2008-10-31 00:00:00

BASINA YASAK GETİRİLEREK KÜRT SORUNU ÇÖZÜLEMEZ.

Türkiye'nin taraf olduğu AİHS 10. madde ifade özgürlüğünü teminat altına almış ve AİHM'de teminat altına alınan bu hakkın muhtevası ve sınırlarının ne olduğunu vermiş olduğu kararlarda dile getirmiştir. AİHM'in demokratik bir toplumun vazgeçilmezi olarak gördüğü çoğulculuk ve çok sesliliğin Türkiye de tehdit olarak algılanmış olması Türkiye'nin kendi vatandaşına ve uluslar arası kamuoyuna vermiş olduğu taahhüdü yerine getiremediğinin bir göstergesi olarak karşımıza çıkmaktadır.

İfade özgürlüğü içinde değerlendirilen basın özgürlüğüne son günlerde mahkeme eliyle yapılan müdahalelerin can çekişen demokrasimizi tehdit ettiği açıktır. Son ay da muhalif yayın yapan gazetelerin mahkeme eliyle kapatılmış olması ve internet yayıncılığına getirilen yasaklamalar demokratik bir toplumda kabul edilir bir tarafı bulunmamaktadır.

 MAZLUMDER, basın özgürlüğünü ifade özgürlüğü kapsamında değerlendirmekte, şiddet ve hakaret içermediği müddetçe her düşüncenin ifade edilmesinin gerekliliğine vurgu yapmaktadır.

MAZLUMDER, adalet ve hakkaniyetin tecelli yerleri olan mahkemelerin hukukun üstünlüğü ilkesini içselleştirmeye davet eder.

MAZLUMDER, çok sesliliğin ve farklılığın bir tehdit değil tam tersine bir zenginlik ve ayrıcalık olduğu vurgusunu yapar.

MAZLUMDER, savaşın sona erdirilmesi  gerektiğine   inanmaktadır. Bugüne kadar savaş çok az sayıda insana yarar sağlamıştır. Barışın dinamizminin bugüne kadar etkili bir şekilde kendini göstermemiş olmasının sebebi politikacıların ve askeri yetkililerin problemin çözümünden çok “durumu kurtarma” ile ya da devralınan ideolojilerin savunmasıyla ilgilenmeleri olmuştur.
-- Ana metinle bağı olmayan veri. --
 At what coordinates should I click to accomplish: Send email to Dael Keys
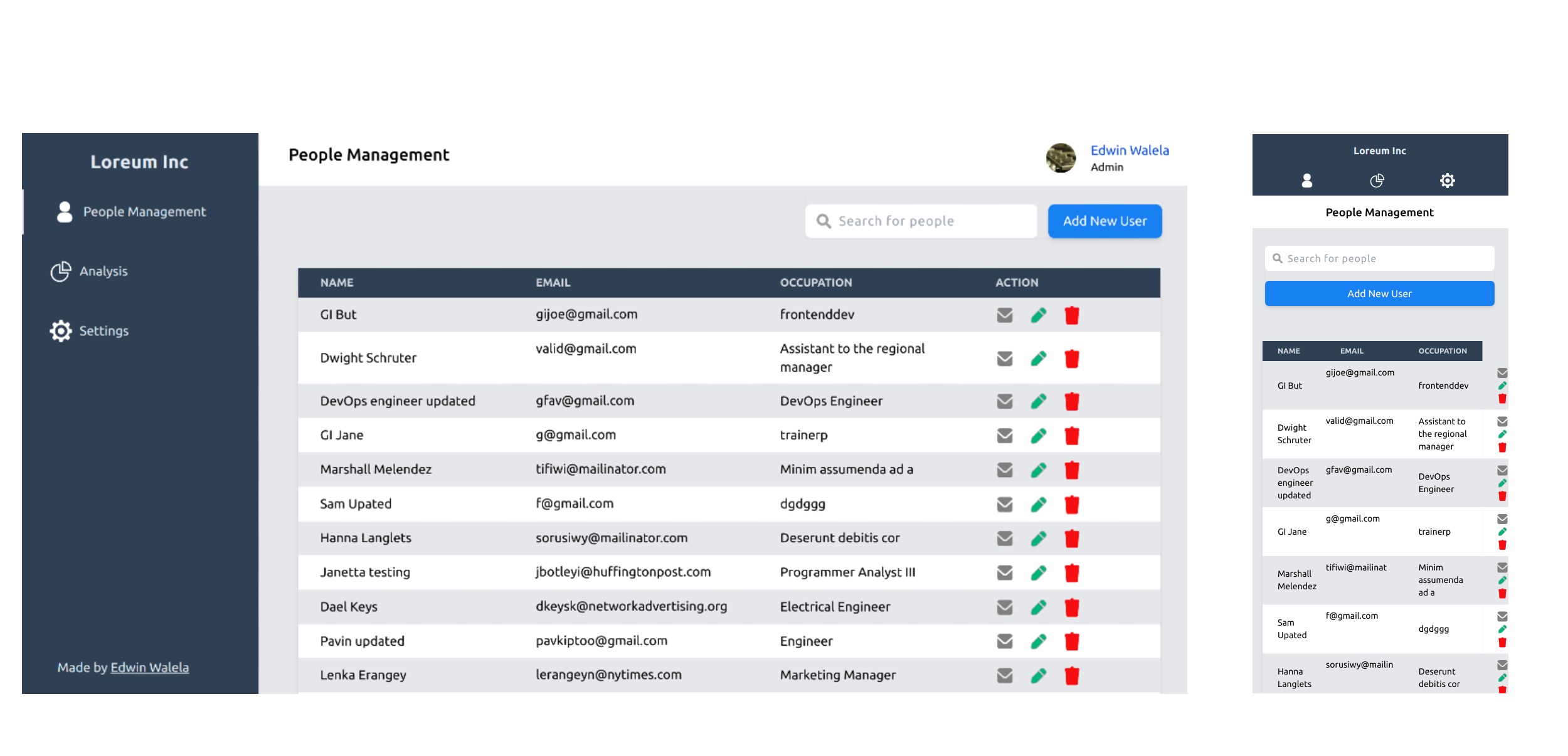click(x=1004, y=607)
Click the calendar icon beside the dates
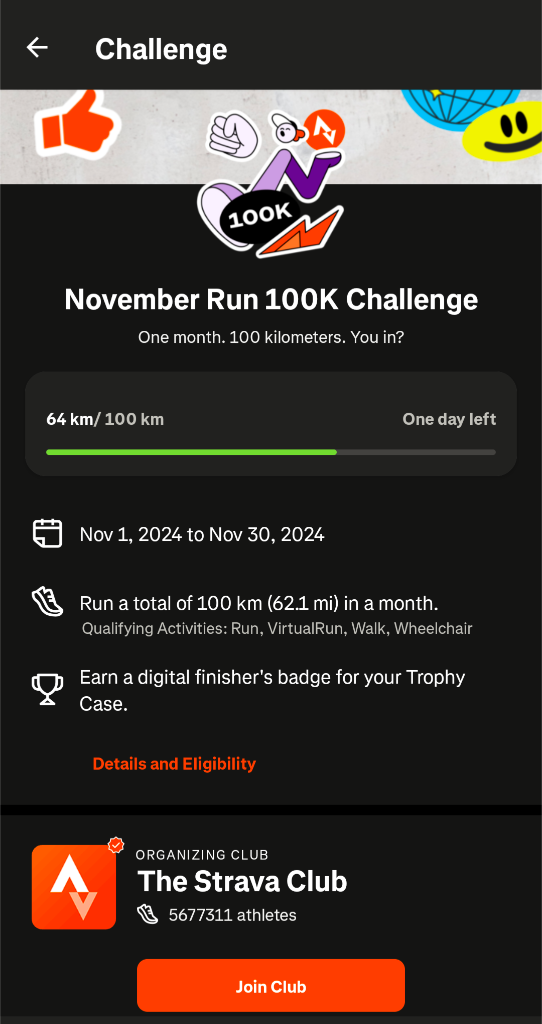The width and height of the screenshot is (542, 1024). pyautogui.click(x=47, y=534)
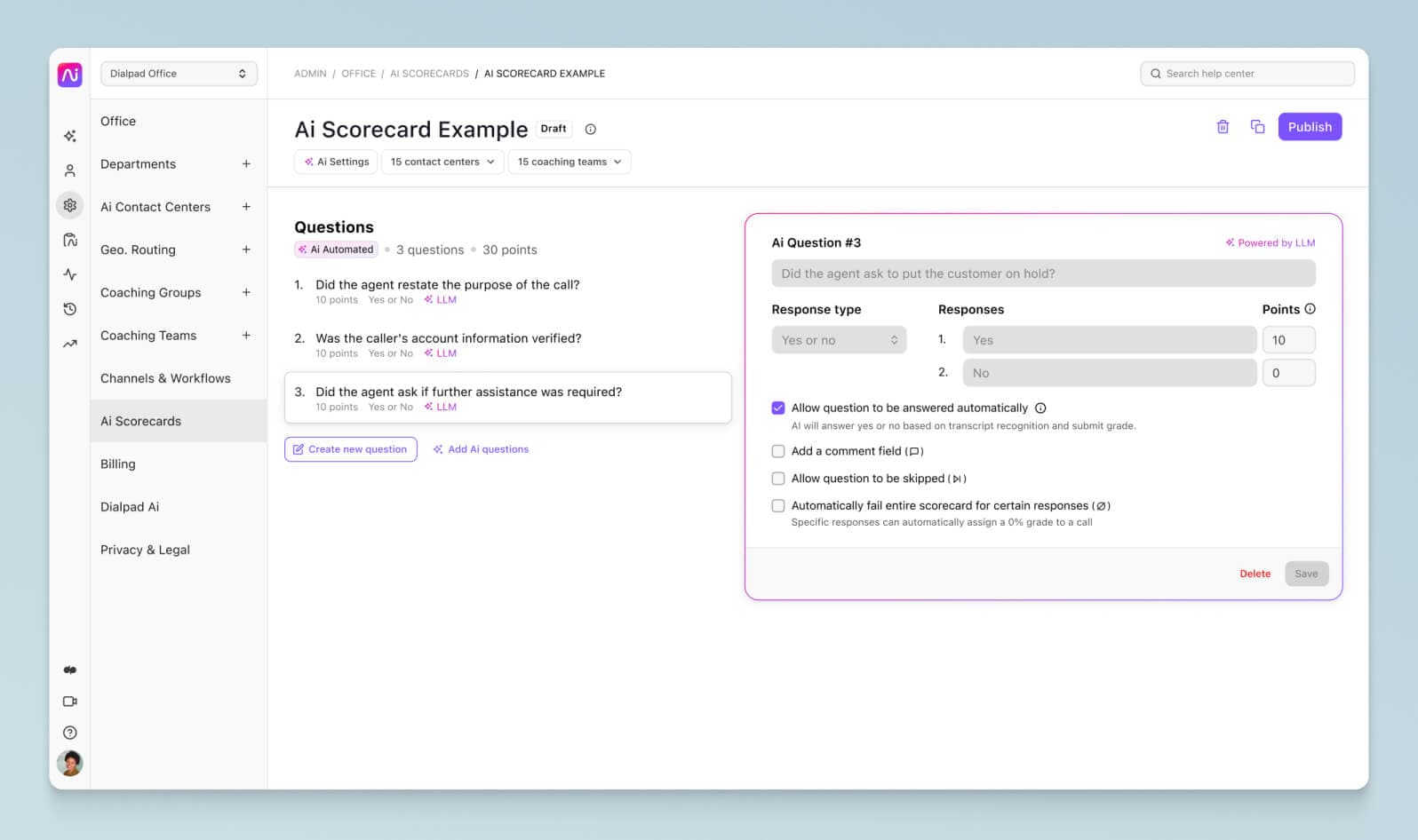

Kürtler ve Türkler daha çok kendilerinin gelecekleri ve insanların kaderleri ile ilgilenmelidirler. Sorunun pratik çözümüne ışık tutmalıdırlar. Her iki taraf da rakipleri  tarafından   “zorlandığı” için değil, uzun vadede kendilerine yarar sağlayacağı için itiraflarda bulunmalıdırlar.

 

Sorunun bütün taraflarının barışçıl çözüm için sorumluluklarının bilincinde olmalarını, olanaklarının farkına varmalarını    bütün ideolojik ve diğer sınırlandırmaları aşarak farklılıklarını kabullenmelerinin   barış için bir gereklilik olduğuna inanmaktayız.            

MAZLUMDER, Kürt sorunun gazete kapatarak değil demokratikleşme ve özgürlüklerle çözüleceğine inandığını kamuoyuna bir kez daha hatırlatmak ister.